Pathour Teja, Akter Nasrin, Dormer James D, Chaudhary Sugandha, Fei Baowei, Sirsi Shashank
Department of Bioengineering, The University of Texas at Dallas, TX.
Center for Imaging and Surgical Innovation, The University of Texas at Dallas, TX.
Proc SPIE Int Soc Opt Eng. 2022 Feb-Mar;12038. doi: 10.1117/12.2611572. Epub 2022 Apr 4.
Ultrasound contrast agents (UCA) are gas encapsulated microspheres that oscillate volumetrically when exposed to an ultrasound field producing a backscattered signal which can be used for improved ultrasound imaging and drug delivery. UCA's are being used widely for contrast-enhanced ultrasound imaging, but there is a need for improved UCAs to develop faster and more accurate contrast agent detection algorithms. Recently, we introduced a new class of lipid based UCAs called Chemically Cross-linked Microbubble Clusters (CCMCs). CCMCs are formed by the physical tethering of individual lipid microbubbles into a larger aggregate cluster. The advantages of these novel CCMCs are their ability to fuse together when exposed to low intensity pulsed ultrasound (US), potentially generating unique acoustic signatures that can enable better contrast agent detection. In this study, our main objective is to demonstrate that the acoustic response of CCMCs is unique and distinct when compared to individual UCAs using deep learning algorithms. Acoustic characterization of CCMCs and individual bubbles was performed using a broadband hydrophone or a clinical transducer attached to a Verasonics Vantage 256. A simple artificial neural network (ANN) was trained and used to classify raw 1D RF ultrasound data as either from CCMC or non-tethered individual bubble populations of UCAs. The ANN was able to classify CCMCs at an accuracy of 93.8% for data collected from broadband hydrophone and 90% for data collected using Verasonics with a clinical transducer. The results obtained suggest the acoustic response of CCMCs is unique and has the potential to be used in developing a novel contrast agent detection technique.

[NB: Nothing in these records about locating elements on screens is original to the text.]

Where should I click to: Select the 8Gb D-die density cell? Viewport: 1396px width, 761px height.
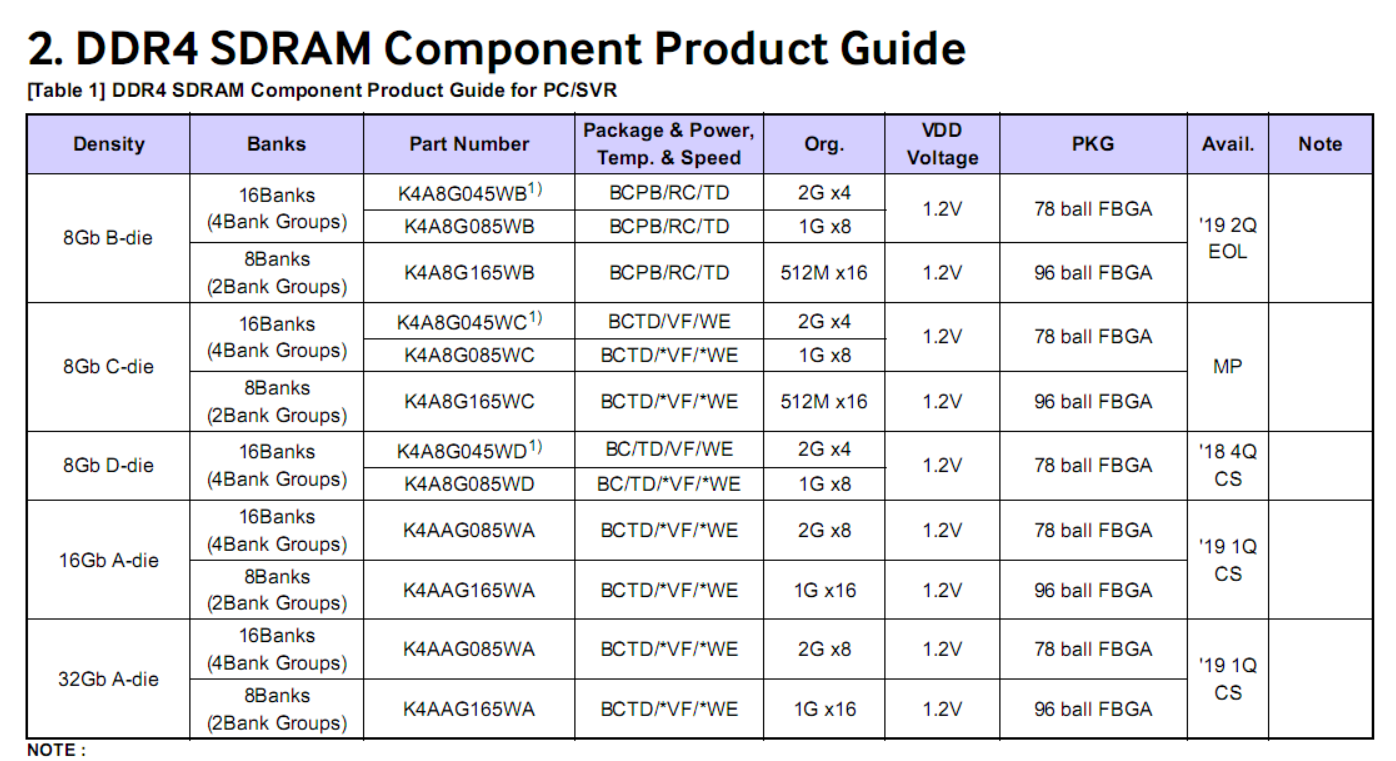click(x=108, y=465)
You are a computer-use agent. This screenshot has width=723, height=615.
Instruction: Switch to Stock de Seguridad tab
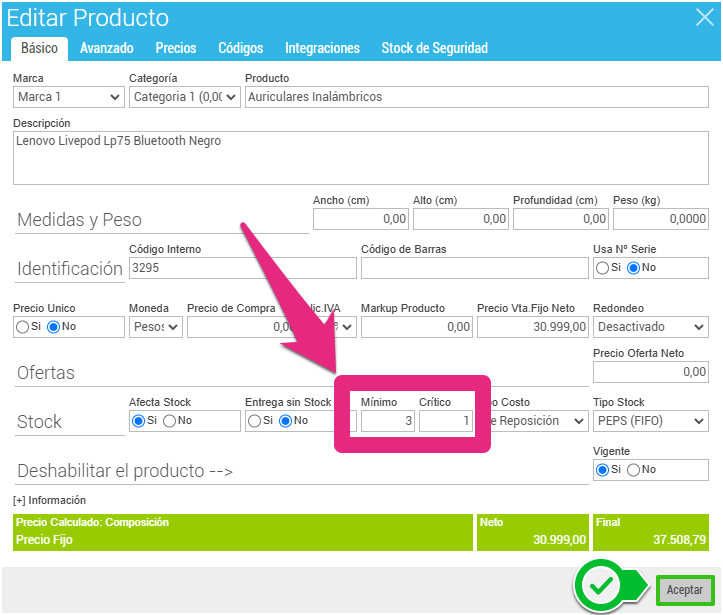(x=434, y=48)
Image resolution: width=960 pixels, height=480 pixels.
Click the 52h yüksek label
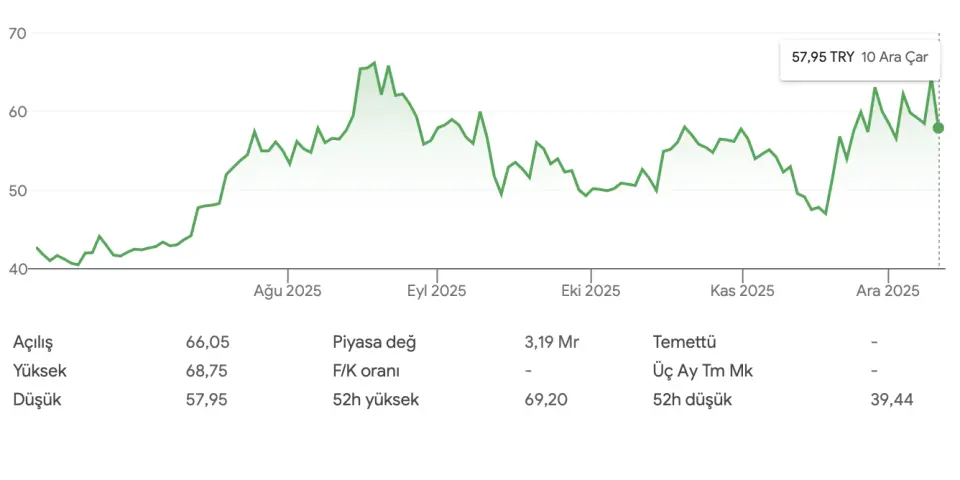(x=376, y=400)
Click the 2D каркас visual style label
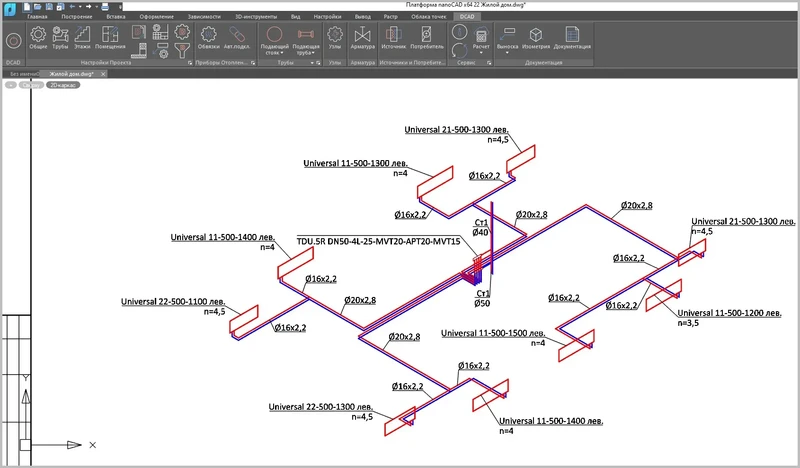 click(x=63, y=85)
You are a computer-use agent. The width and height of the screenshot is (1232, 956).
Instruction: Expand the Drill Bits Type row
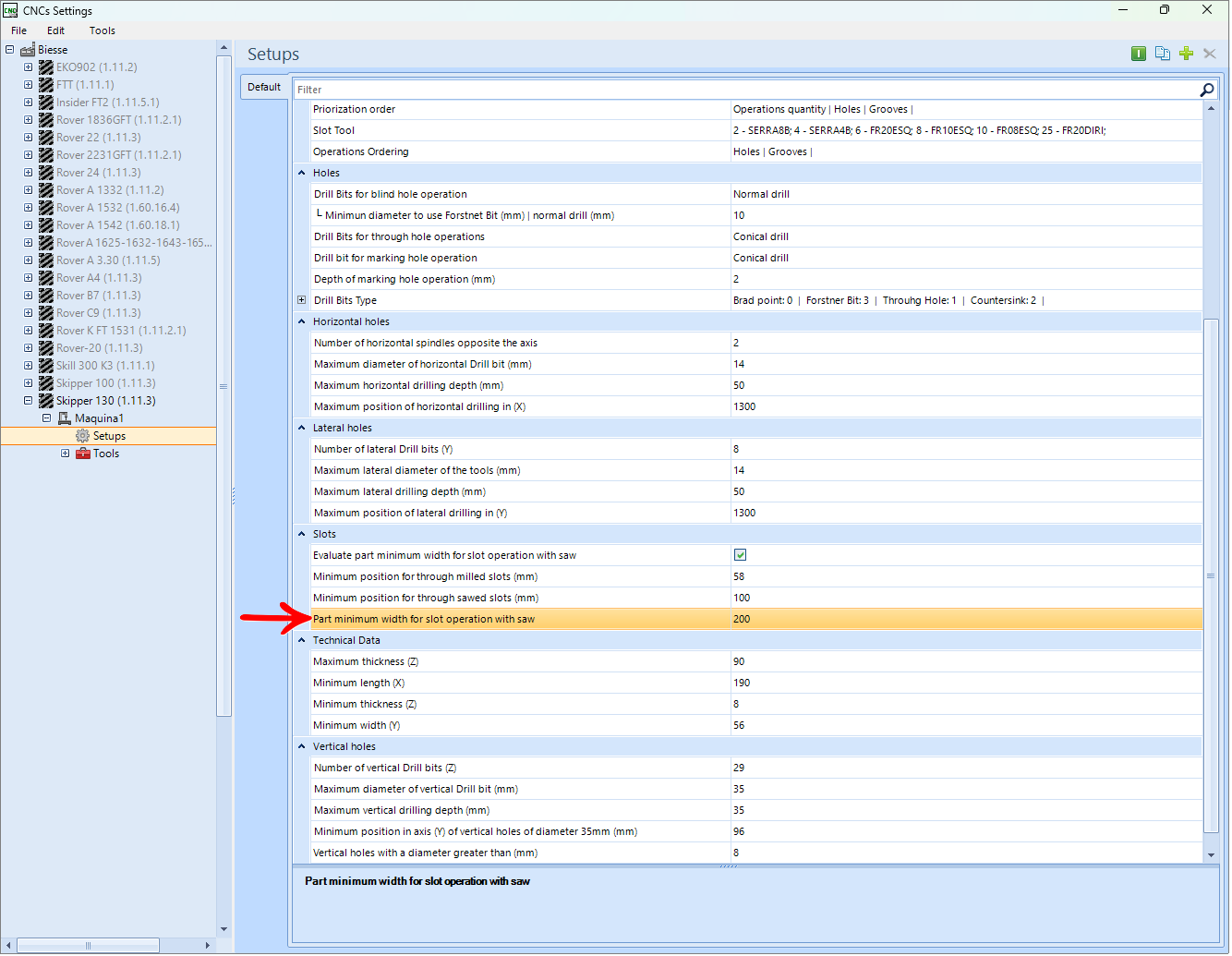pos(301,300)
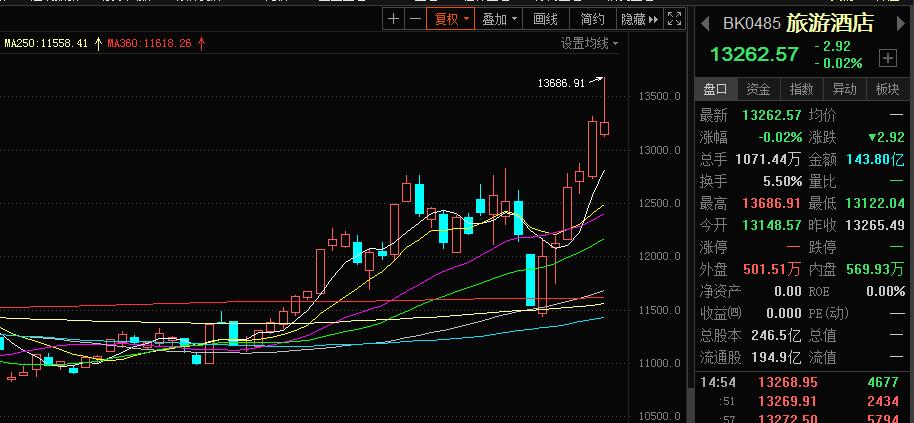The width and height of the screenshot is (914, 423).
Task: Click the MA360 red arrow indicator
Action: pos(201,44)
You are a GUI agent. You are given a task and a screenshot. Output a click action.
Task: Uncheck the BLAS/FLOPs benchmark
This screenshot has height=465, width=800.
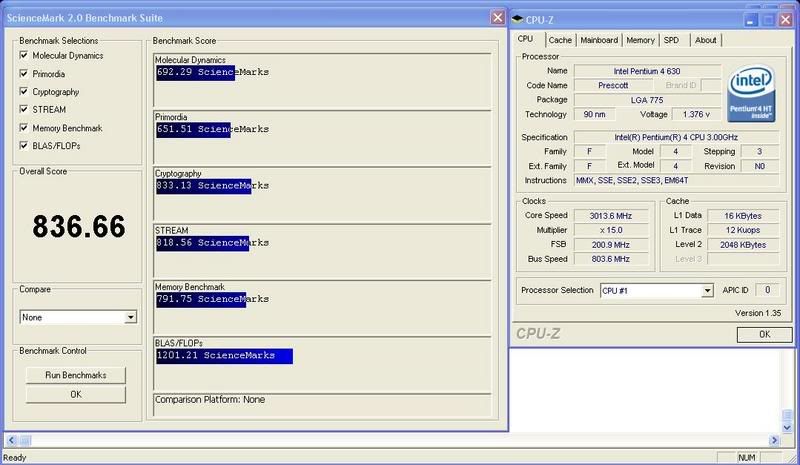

超声造影剂(UCA)是气体包裹的微球,当暴露于超声场时会发生体积振荡,产生反向散射信号,可用于改善超声成像和药物递送。UCA被广泛用于超声造影成像,但需要改进的UCA来开发更快、更准确的造影剂检测算法。最近,我们引入了一类新型的基于脂质的UCA,称为化学交联微泡簇(CCMC)。CCMC是通过将单个脂质微泡物理连接成更大的聚集簇而形成的。这些新型CCMC的优点是,当暴露于低强度脉冲超声(US)时,它们能够融合在一起,潜在地产生独特的声学特征,从而实现更好的造影剂检测。在本研究中,我们的主要目标是使用深度学习算法证明,与单个UCA相比,CCMC的声学响应是独特且不同的。使用连接到Verasonics Vantage 256的宽带水听器或临床换能器对CCMC和单个气泡进行声学表征。训练了一个简单的人工神经网络(ANN),并用于将原始一维射频超声数据分类为来自CCMC或UCA的非连接单个气泡群体。对于从宽带水听器收集的数据,ANN能够以93.8%的准确率对CCMC进行分类;对于使用Verasonics临床换能器收集的数据,准确率为90%。获得的结果表明,CCMC的声学响应是独特的,有潜力用于开发一种新型的造影剂检测技术。